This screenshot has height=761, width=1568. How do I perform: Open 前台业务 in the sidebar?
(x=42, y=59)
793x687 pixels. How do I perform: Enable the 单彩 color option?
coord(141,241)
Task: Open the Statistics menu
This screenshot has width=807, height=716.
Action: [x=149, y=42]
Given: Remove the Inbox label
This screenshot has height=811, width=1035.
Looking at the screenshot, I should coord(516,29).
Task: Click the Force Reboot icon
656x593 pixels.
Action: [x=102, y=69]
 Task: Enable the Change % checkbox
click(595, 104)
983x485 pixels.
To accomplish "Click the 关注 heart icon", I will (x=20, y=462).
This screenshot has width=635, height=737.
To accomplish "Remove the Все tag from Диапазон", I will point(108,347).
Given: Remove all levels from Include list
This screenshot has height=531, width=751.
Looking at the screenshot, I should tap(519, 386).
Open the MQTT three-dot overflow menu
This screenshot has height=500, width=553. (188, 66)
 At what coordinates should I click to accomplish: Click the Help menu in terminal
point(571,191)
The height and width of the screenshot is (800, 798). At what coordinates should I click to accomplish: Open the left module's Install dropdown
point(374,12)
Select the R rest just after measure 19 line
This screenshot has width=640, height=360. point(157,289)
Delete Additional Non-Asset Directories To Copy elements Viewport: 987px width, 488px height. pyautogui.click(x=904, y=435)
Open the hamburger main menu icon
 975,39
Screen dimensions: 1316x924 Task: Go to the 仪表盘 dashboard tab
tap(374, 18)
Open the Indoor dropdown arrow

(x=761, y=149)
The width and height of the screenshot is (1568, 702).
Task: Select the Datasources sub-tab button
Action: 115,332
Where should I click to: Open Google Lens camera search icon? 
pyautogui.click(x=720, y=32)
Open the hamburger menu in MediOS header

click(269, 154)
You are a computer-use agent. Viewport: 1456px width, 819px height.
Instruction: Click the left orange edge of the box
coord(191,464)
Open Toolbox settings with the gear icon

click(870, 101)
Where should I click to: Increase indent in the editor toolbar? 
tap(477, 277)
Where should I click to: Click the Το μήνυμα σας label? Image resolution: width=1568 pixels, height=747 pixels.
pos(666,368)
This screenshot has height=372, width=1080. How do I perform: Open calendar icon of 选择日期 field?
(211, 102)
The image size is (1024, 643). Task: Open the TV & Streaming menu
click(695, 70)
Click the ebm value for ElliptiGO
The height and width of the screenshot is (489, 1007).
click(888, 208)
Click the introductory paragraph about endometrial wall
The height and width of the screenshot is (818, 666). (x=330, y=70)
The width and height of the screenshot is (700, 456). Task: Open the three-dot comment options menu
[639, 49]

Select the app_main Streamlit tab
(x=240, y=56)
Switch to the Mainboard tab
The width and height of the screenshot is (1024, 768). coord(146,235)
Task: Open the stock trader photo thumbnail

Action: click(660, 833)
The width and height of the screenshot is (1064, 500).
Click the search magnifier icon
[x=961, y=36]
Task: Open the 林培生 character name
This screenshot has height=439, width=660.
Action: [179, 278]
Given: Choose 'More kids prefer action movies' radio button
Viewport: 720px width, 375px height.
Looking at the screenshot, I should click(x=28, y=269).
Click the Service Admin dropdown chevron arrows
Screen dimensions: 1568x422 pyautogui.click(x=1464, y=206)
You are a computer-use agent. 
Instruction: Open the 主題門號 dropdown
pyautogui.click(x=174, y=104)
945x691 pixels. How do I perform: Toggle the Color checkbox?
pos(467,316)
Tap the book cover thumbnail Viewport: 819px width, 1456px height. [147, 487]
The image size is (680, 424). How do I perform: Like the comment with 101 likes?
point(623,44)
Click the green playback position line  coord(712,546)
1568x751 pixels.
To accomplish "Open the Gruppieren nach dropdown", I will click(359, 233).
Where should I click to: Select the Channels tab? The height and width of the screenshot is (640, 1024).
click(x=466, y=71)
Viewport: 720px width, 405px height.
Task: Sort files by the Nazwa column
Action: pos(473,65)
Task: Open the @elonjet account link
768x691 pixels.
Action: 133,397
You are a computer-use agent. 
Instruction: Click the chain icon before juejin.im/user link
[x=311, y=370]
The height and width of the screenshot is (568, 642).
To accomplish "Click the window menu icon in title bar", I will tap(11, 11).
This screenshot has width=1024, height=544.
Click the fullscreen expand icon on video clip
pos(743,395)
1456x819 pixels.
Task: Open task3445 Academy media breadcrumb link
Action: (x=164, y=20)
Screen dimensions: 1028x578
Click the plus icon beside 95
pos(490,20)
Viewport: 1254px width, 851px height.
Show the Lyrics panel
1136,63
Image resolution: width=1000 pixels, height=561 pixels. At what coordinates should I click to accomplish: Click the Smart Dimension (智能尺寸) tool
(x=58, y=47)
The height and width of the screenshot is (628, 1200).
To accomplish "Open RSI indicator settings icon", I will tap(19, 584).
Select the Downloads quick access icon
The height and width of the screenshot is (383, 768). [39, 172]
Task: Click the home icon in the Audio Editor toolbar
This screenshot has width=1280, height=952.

——————————

Exercise goal:
Please count, in the material above, the lines that hold the word "will", and report only the total.

Reply:
5